Not Congress, but run for state rep, right. Get your feet wet on your school board where you can make those mistakes at a very and it won't cost you as much, but the opportunity cost is lower, but your failure cost is lower as well. I would also say talk to everyone, your friends, your family, coworkers, your personal network about thinking about running for office.
They're going to have a lot of very constructive feedback. They're going to try to connect you because they like you. Maybe they love you, right? They're going to try to connect you with people in the community and they'll have ideas of their own. And the last thing I would say is don't be shy or embarrassed about it. You know, again, when we talk to candidates early on in the cycle, you know, they're like, we got to keep this really, really quiet, really, really hush hush.
Counter intuitive right?
It really is. Unless you have some very serious skeletons in your closet. I mean, I wouldn't be I wouldn't be super hush hush with your personal network about, hey, I'm thinking about running for office because, again, going back to running for Congress, you know, your first hurdle, your first big splash should be a week in saying I raised $100,000 from individuals.
Well, that doesn't happen overnight. You have to put in maybe six months of work to organize, get all your ducks in a row from getting friends, family donors, personal network donors, people you know that you work with all those sorts of things. It doesn't just turn on a dime.
What's your favorite quote?
So my favorite quote is take your place in history, Inspire, Soar, Excel. I don't I don't know who I can attribute that to. But when I was growing up in high school and the first couple of years of college, I did something called Drum Corps International. And basically it was 100 days where you would get musicians and dancers together into a specific cause you would toward the country.
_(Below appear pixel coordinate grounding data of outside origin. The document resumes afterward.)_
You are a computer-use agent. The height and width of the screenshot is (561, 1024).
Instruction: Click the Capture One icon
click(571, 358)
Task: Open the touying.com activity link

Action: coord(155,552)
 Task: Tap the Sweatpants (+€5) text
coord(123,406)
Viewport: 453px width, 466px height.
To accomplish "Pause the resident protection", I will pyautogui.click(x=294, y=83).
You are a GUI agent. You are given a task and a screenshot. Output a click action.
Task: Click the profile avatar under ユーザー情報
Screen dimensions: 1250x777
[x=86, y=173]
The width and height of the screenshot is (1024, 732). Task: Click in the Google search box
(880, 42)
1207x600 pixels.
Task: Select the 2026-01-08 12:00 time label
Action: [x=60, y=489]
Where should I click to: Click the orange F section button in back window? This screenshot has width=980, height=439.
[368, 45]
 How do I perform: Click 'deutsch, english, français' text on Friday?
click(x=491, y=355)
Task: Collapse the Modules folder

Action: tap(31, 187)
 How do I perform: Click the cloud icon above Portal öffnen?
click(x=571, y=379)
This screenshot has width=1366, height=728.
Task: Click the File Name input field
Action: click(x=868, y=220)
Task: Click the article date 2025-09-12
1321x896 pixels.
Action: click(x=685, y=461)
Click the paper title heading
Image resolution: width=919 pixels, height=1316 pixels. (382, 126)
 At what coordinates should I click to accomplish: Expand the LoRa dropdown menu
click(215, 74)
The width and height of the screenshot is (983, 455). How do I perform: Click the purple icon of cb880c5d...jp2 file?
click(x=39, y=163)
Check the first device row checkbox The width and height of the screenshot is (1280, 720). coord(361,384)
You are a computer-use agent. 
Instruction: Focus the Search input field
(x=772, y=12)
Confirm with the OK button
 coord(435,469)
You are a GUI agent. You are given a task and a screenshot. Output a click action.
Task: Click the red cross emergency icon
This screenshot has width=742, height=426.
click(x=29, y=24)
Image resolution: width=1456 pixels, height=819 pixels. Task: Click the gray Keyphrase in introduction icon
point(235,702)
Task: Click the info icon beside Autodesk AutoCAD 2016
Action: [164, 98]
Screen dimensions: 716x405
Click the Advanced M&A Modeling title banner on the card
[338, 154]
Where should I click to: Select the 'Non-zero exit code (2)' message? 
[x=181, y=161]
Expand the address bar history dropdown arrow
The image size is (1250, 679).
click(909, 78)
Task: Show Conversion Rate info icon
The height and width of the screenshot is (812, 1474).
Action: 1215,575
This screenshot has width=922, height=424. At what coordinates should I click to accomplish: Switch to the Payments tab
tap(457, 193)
And this quote was hanging on a banner, and it's the last thing you see. And the entire tour culminates in Indianapolis, Indiana, at Lucas Oil Stadium. And this quote is the last thing you see before you march out under the 50 yard line of Lucas Oil, where like 20,000 people are ready to watch you. Right. And hundreds of thousands of people have watched you for the entire summer perform this show that you bled, sweat, cried tears over.
It's a very inspiring quote to me. It's what gets me out of bed in the morning. And yeah, it just personally means a ton. I like that.